On August 9, 48 BC, during Caesar's Civil War, in the Battle of Pharsalus, Julius Caesar decisively defeated Pompey at Pharsalus, and Pompey fled to Egypt.
"Deployment
On the Pharsalian plain, Pompey deployed his infantry in the traditional three lines of 10 men deep, thusly: Legions I and III were on the left with Pompey himself; at his center were the legions from Syria commanded by Scipio, and on the right, against the Enipeus River, were legions from Cilicia and Spanish auxiliaries. Pompey's cavalry, which greatly outnumbered Caesar's, were commanded by Labienus, a brilliant cavalry commander and Caesar's old lieutenant during the Gallic Wars. They were massed in a single body on Pompey's left flank, together with his auxiliary archers and slingers. Pompey's tactical plan was to allow Caesar's legions to charge while his own stood their ground, reasoning that the enemy would fatigue by charging the double distance, and that his own men would better withstand the pilum toss while stationary. Simultaneously his cavalry would overwhelm the enemy's and then take the legions in the flank and rear — a classic hammer and anvil tactic.

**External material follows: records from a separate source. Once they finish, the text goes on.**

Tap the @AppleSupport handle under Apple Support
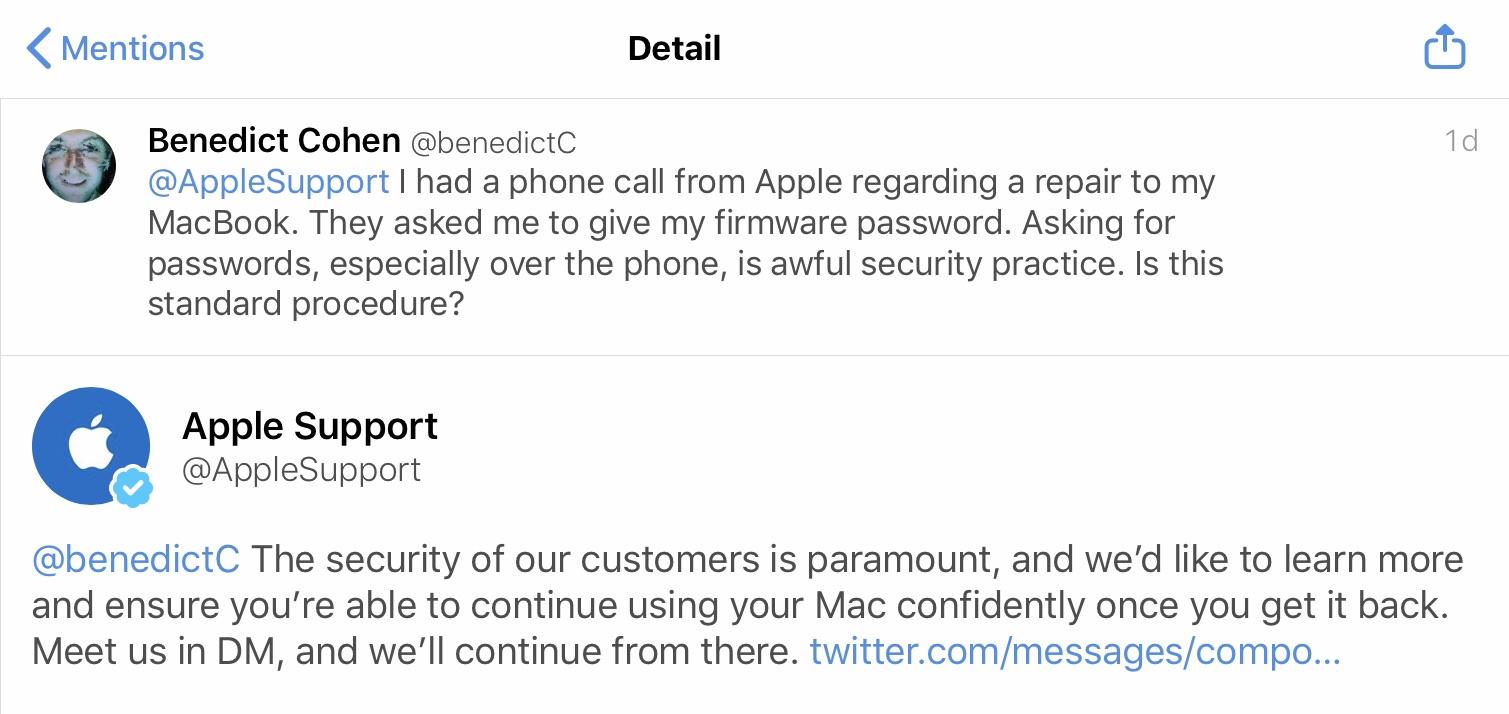Screen dimensions: 1509x714 pyautogui.click(x=301, y=470)

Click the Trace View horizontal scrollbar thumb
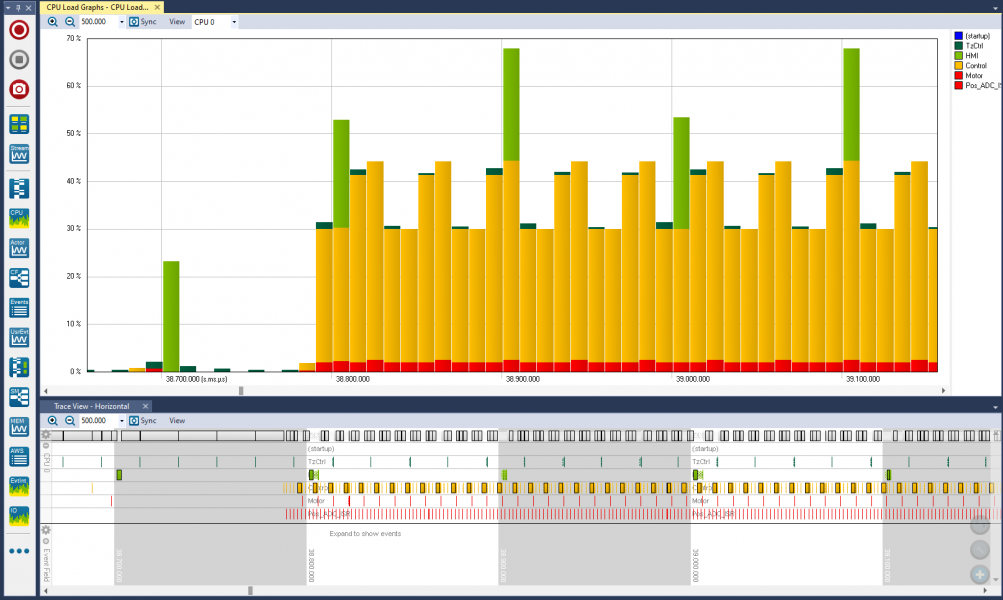click(x=250, y=591)
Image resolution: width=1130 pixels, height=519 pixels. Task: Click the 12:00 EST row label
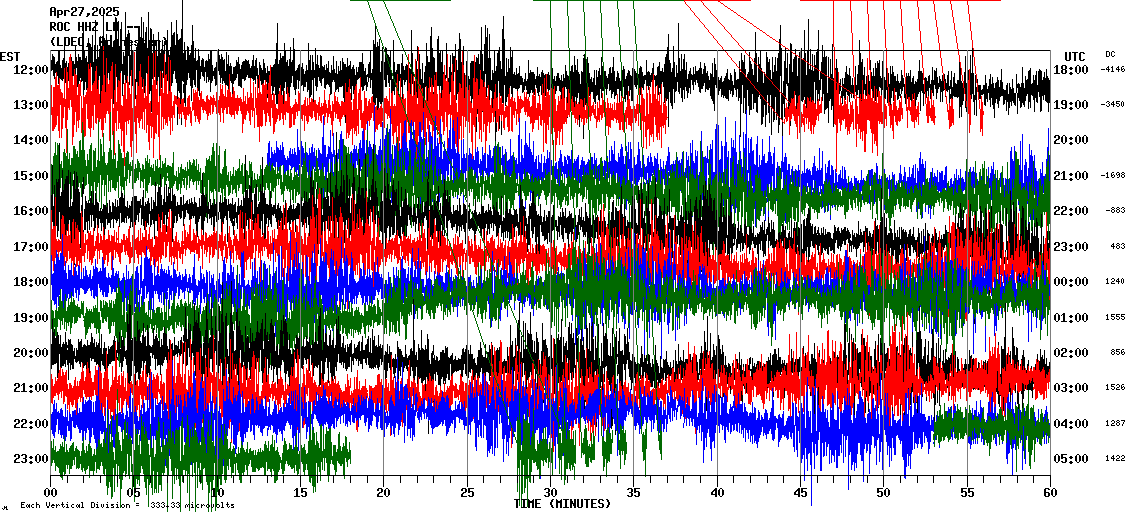tap(30, 70)
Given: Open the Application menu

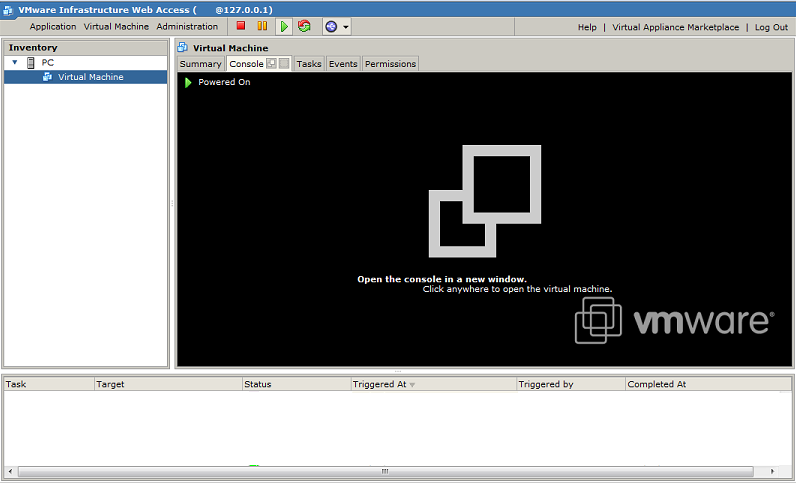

Caesar also deployed his men in three lines, but, being outnumbered, had to thin his ranks to a depth of only six men, in order to match the frontage presented by Pompey. His left flank, resting on the Enipeus River, consisted of his battle worn IXth legion supplemented by the VIIIth legion, these commanded by Mark Antony. The center was commanded by Domitius and upon his right he placed his favored Xth legion, giving Sulla command of this flank — Caesar himself took his stand on the right, across from Pompey. Upon seeing the disposition of Pompey's army Caesar grew discomforted, and further thinned his third line in order to form a fourth line on his right: this to counter the onslaught of the enemy cavalry, which he knew his numerically inferior cavalry could not withstand. This new line he gave detailed instructions for the role they would play, hinting that upon them would rest the fortunes of the day, and gave strict orders to his third line not to charge until specifically ordered.
Progress of the battle
There was significant distance between the two armies, according to Caesar.[11] Pompey ordered his men not to charge, but to wait until Caesar's legions came into close quarters; Pompey's adviser Caius Triarius believed that Caesar's infantry would be fatigued and fall into disorder if they were forced to cover twice the expected distance of a battle march. Also stationary troops were expected to be able to defend better against pila throws.[12] Seeing that Pompey's army was not advancing, Caesar's infantry under Mark Antony and Gnaeus Domitius Calvinus started the advance. As Caesar's men neared throwing distance, without orders, they stopped to rest and regroup before continuing the charge;[13] Pompey's right and centre line held as the two armies collided.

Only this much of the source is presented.